**Text under study**
:::::
Several red wooden pieces representing people standing up, while a black piece is laying on the floor

Recognising the Reality of Exclusion in Adult Education “DiversityCapacities”

What does being excluded mean? Have you ever tried calling a local service only to realize they don’t speak your language? Ever needed to get more information on a course you really want to enrol in but there is no way for you to communicate with the staff? Or better yet getting to join a course, probably even pay for it in advance just to find out you don’t have access to the material or even the building? Although it is not always easily spotted, exclusion is something that a lot of individuals have to face in daily bases. It would take pages and pages to mention all the reasons a person can be left out from the majority of mainstream organisations.

Something that is very important to be said is that access and equal rights are not guaranteed for a large amount of people in a variety of situations. Educational institutions are not different. The project “DiversityCapacities [ DivCap]” pursues the promotion of inclusion and diversity in adult education. DivCap aims to detect and identify the problematic practises of the way educational institutions operate and propose new, more effective ways of implementing inclusive policies and practises not only in a classroom setting but across the entire field of Adult Education. Through an extensive approach and in collaboration with several partnering organisations the suggested tools are being put into use for a better understanding of their effectiveness in real life application. The plan is to develop management tools and guiding structures which could be used to support and promote diversity and inclusion in all levels of the relevant institutions.

Recognising the problem and facing the reality will only bring us closer to the solution. If we were to take a moment to think of how diverse the world is, then we would probably realize how people can have so many different needs and preferences. Accommodating them should be one of the first concerns of educational institutions. It should be our priority to make everyone feel welcome and insure the equal participation and the representation of minorities and vulnerable groups in the society. Creating environments in which the differences that come with individuality are encouraged and celebrated will not only benefit the individual but the community as a whole. Realisation and awareness is the first step to an inclusive and diverse future and that is the future we all should be working towards.
:::::
**Records supplied**
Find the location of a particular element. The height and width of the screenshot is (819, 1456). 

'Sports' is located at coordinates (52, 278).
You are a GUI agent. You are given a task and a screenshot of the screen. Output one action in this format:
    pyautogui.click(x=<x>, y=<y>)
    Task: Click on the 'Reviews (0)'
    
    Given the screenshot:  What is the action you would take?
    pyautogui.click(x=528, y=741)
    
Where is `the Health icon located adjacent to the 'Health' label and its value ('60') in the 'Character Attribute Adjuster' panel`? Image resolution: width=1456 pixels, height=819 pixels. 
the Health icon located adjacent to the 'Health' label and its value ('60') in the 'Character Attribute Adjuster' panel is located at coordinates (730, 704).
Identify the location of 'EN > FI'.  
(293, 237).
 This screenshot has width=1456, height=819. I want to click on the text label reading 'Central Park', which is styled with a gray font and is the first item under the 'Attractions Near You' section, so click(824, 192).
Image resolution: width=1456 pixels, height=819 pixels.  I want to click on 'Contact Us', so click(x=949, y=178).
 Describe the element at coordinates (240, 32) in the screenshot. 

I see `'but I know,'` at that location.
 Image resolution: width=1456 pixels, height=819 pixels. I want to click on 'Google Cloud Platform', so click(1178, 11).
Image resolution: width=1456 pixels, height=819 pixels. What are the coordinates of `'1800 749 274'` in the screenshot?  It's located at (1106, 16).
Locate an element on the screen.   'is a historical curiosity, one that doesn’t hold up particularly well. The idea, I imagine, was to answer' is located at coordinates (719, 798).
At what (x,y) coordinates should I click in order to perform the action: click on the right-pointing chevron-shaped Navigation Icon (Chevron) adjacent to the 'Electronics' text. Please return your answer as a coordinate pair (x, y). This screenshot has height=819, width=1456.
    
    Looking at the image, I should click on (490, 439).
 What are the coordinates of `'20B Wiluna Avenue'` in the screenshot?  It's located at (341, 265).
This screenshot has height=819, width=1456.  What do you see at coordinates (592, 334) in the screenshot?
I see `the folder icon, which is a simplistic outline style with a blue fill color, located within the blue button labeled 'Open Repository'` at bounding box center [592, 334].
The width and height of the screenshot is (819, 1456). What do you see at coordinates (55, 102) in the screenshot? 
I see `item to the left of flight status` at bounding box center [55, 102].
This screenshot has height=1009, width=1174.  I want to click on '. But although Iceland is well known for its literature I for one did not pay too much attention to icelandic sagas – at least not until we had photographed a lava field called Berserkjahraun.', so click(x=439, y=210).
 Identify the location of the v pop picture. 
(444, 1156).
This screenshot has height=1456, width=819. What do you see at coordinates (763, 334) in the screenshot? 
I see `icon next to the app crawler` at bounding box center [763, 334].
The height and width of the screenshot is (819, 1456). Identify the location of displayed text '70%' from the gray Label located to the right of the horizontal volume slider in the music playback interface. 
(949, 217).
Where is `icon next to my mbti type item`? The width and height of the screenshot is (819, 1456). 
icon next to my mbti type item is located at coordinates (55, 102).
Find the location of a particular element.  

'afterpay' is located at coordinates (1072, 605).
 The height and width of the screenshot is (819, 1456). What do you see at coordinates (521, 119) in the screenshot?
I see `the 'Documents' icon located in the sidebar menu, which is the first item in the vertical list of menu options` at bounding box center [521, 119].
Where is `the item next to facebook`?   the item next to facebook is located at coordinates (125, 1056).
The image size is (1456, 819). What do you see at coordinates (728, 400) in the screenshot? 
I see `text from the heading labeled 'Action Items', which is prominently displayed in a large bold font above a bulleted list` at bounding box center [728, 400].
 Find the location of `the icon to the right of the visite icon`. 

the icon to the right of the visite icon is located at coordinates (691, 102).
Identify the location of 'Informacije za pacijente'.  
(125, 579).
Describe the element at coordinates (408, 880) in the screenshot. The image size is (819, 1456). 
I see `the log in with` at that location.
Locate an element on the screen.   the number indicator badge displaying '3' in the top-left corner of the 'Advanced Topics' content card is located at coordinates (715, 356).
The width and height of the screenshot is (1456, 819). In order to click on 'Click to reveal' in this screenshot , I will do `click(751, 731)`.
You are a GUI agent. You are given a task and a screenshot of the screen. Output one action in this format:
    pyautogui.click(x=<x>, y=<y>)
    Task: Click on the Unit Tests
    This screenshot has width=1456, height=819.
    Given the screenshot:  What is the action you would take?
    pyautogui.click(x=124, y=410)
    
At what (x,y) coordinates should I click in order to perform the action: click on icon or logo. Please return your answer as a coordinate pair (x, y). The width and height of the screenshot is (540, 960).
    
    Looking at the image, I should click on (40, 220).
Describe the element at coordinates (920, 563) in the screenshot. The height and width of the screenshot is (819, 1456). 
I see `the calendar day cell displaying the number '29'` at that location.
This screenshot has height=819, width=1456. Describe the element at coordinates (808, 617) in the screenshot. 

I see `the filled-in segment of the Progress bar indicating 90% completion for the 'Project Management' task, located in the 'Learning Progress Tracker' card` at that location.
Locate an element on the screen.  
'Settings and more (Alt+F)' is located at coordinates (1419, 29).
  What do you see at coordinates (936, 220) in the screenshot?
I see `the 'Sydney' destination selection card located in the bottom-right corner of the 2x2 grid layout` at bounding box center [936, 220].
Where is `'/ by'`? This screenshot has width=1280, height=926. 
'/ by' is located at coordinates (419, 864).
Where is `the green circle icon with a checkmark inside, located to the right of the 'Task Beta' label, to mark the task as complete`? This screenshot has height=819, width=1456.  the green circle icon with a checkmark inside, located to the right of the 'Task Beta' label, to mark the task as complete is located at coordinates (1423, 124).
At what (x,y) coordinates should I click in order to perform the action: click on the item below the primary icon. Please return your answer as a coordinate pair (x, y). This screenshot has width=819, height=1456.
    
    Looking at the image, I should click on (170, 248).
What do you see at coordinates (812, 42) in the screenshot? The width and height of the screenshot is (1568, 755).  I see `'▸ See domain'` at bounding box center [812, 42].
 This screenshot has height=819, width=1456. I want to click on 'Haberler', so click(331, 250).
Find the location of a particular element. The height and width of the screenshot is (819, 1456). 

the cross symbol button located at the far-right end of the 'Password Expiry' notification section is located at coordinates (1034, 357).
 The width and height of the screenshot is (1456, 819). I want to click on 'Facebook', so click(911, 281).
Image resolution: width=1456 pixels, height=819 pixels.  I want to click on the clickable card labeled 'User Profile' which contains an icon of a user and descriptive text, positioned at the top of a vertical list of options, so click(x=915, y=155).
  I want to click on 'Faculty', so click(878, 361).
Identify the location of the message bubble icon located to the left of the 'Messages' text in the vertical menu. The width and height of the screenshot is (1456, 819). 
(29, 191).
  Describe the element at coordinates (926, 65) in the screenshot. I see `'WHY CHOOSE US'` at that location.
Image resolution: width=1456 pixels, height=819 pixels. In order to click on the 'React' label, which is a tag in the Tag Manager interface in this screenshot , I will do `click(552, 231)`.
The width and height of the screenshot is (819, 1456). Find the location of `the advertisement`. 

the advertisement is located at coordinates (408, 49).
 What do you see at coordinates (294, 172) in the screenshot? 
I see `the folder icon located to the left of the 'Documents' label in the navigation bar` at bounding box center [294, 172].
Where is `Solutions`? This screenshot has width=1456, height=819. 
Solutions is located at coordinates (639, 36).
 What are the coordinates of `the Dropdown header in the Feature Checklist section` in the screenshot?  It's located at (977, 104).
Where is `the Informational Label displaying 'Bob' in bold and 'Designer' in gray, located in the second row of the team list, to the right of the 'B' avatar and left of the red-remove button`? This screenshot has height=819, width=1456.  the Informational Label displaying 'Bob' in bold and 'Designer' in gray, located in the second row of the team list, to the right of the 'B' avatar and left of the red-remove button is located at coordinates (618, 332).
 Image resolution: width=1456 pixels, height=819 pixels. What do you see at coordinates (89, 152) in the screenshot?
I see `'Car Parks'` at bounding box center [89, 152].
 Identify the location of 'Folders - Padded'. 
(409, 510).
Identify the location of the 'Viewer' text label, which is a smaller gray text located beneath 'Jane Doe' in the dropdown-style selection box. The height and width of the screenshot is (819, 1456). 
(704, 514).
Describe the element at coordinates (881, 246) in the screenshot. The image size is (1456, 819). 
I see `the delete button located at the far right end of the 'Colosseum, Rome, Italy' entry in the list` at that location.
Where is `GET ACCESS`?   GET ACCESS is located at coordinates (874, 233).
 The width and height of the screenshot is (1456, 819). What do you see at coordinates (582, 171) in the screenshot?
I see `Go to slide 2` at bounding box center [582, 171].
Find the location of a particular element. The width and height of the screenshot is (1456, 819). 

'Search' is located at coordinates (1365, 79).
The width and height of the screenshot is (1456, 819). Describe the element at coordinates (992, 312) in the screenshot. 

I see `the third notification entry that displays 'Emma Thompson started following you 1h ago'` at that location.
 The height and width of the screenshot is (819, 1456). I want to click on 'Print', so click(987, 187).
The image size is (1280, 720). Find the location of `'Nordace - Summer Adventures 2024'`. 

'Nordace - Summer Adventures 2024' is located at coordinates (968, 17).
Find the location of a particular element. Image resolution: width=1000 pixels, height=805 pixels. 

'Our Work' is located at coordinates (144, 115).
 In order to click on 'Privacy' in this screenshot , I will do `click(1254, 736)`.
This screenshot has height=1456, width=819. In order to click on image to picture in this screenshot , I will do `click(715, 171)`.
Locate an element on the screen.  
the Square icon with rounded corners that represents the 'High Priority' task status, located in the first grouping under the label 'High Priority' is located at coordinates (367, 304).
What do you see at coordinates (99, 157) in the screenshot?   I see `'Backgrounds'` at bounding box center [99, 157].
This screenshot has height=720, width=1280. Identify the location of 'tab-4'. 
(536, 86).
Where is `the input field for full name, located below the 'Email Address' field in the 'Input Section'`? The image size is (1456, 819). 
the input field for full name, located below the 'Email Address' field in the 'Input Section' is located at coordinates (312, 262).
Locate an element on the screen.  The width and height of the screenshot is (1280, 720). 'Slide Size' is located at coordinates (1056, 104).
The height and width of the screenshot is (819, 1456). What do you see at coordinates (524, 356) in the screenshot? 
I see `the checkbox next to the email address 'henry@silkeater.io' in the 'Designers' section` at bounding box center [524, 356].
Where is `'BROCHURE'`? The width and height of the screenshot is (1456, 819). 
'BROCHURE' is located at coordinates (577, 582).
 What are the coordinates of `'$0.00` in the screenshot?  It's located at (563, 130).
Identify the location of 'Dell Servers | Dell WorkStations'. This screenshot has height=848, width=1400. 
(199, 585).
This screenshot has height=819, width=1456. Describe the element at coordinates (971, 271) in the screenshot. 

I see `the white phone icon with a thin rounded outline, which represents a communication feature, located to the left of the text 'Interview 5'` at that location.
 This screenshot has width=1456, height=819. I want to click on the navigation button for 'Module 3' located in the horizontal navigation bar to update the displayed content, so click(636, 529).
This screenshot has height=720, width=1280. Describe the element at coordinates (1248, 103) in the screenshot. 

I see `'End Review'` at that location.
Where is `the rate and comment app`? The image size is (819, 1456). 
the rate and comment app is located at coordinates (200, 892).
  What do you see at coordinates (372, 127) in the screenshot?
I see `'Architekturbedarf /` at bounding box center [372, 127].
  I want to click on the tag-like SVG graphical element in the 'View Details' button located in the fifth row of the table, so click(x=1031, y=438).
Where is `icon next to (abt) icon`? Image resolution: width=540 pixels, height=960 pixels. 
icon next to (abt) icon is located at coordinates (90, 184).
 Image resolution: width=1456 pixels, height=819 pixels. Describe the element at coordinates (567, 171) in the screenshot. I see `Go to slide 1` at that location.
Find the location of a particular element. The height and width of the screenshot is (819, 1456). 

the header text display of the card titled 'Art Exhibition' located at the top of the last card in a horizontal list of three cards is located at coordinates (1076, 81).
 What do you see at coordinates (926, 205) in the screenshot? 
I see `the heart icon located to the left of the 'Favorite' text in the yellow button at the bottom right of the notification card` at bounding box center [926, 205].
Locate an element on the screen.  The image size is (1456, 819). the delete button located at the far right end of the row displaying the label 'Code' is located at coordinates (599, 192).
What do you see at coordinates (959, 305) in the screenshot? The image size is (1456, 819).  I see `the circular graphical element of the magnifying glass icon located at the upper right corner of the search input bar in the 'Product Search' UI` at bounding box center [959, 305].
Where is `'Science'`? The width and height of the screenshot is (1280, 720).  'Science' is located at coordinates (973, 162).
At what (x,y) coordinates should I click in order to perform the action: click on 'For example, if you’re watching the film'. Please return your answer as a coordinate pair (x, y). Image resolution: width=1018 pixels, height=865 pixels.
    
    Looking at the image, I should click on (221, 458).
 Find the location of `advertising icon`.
:::::
Reproduce the passage of the text on exclusion in adult education between "Several red wooden" and "of mainstream organisations.", inclusive, substituting "class" for "course" throughout. The data are separate material, distinct from the text on exclusion in adult education.

Several red wooden pieces representing people standing up, while a black piece is laying on the floor

Recognising the Reality of Exclusion in Adult Education “DiversityCapacities”

What does being excluded mean? Have you ever tried calling a local service only to realize they don’t speak your language? Ever needed to get more information on a class you really want to enrol in but there is no way for you to communicate with the staff? Or better yet getting to join a class, probably even pay for it in advance just to find out you don’t have access to the material or even the building? Although it is not always easily spotted, exclusion is something that a lot of individuals have to face in daily bases. It would take pages and pages to mention all the reasons a person can be left out from the majority of mainstream organisations.